> ACTIVITY:
Your output should be everything below from the line containing "This screenshot has height=868, width=1379." down to the line containing "the WordPress Latest", both ends included, copied exactly, with pictures left out.

> MATERIAL FOR THIS TASK:
=== Begin Enclosure ===

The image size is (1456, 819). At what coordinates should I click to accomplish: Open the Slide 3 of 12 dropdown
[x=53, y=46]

=== End Enclosure ===
=== Begin Enclosure ===

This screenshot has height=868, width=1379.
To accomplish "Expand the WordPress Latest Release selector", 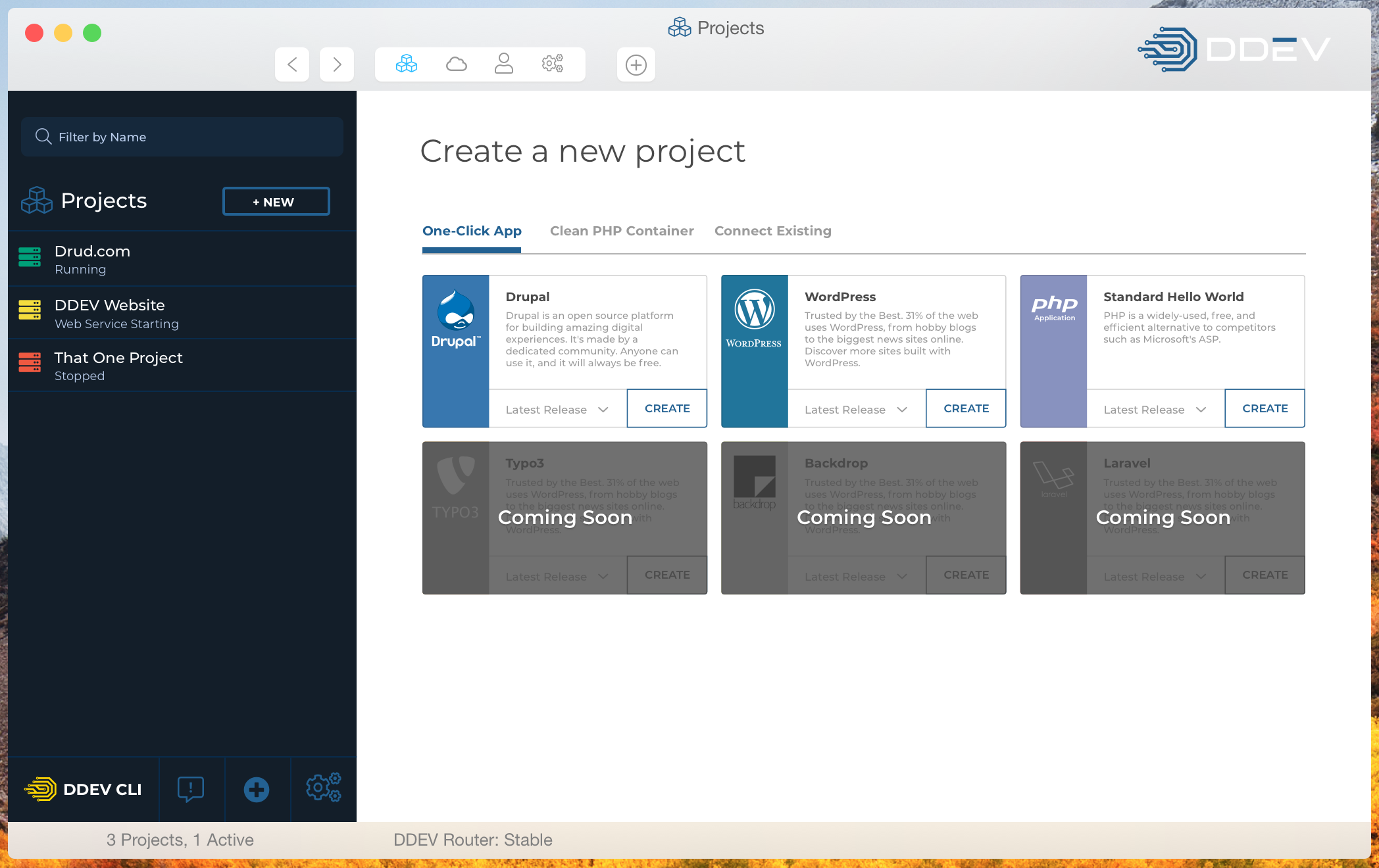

=== End Enclosure ===
=== Begin Enclosure ===

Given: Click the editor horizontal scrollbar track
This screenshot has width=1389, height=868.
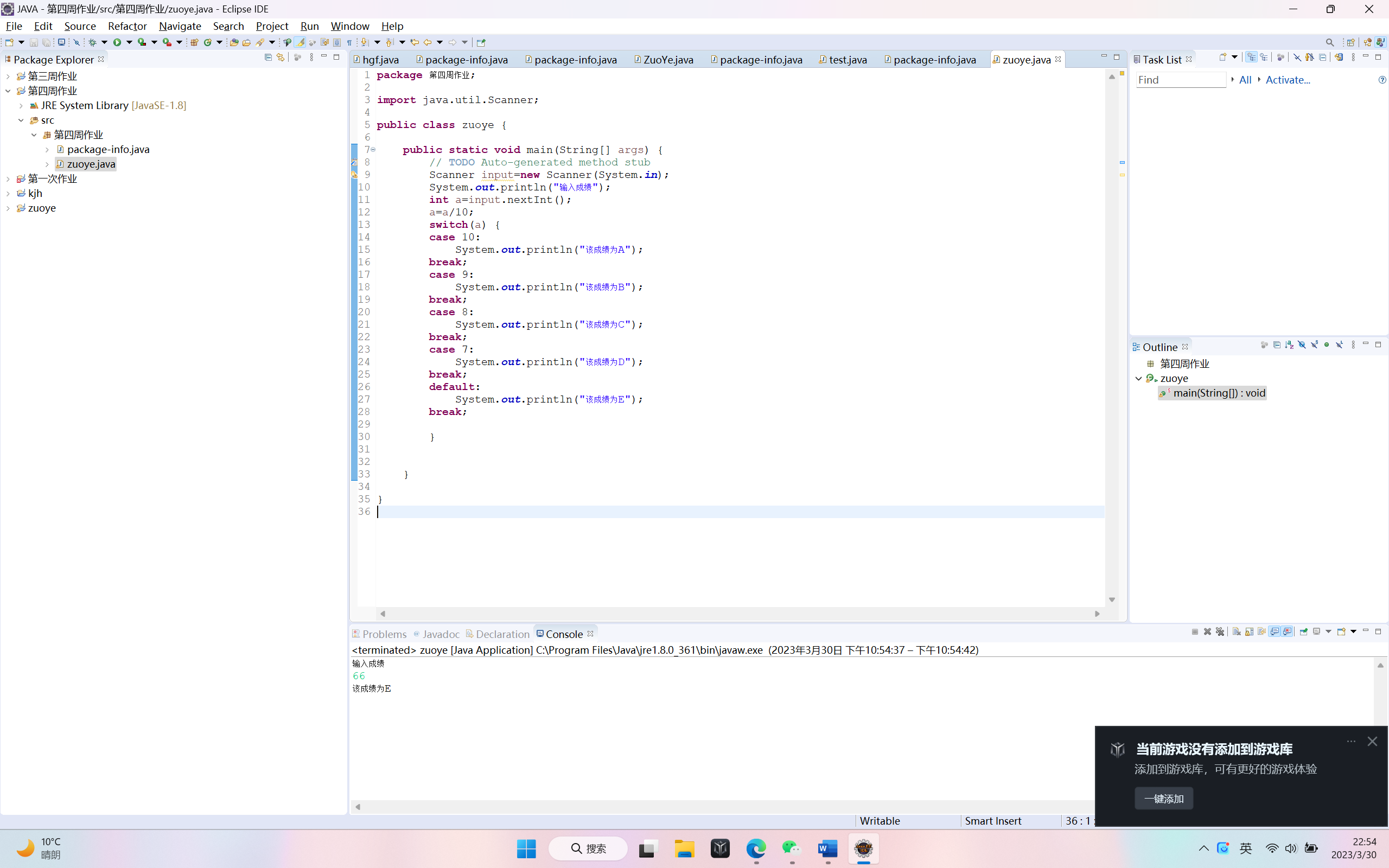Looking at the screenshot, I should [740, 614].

=== End Enclosure ===

> ANSWER TO THIS PROBLEM:
This screenshot has height=868, width=1379.
To accomplish "Expand the WordPress Latest Release selector", 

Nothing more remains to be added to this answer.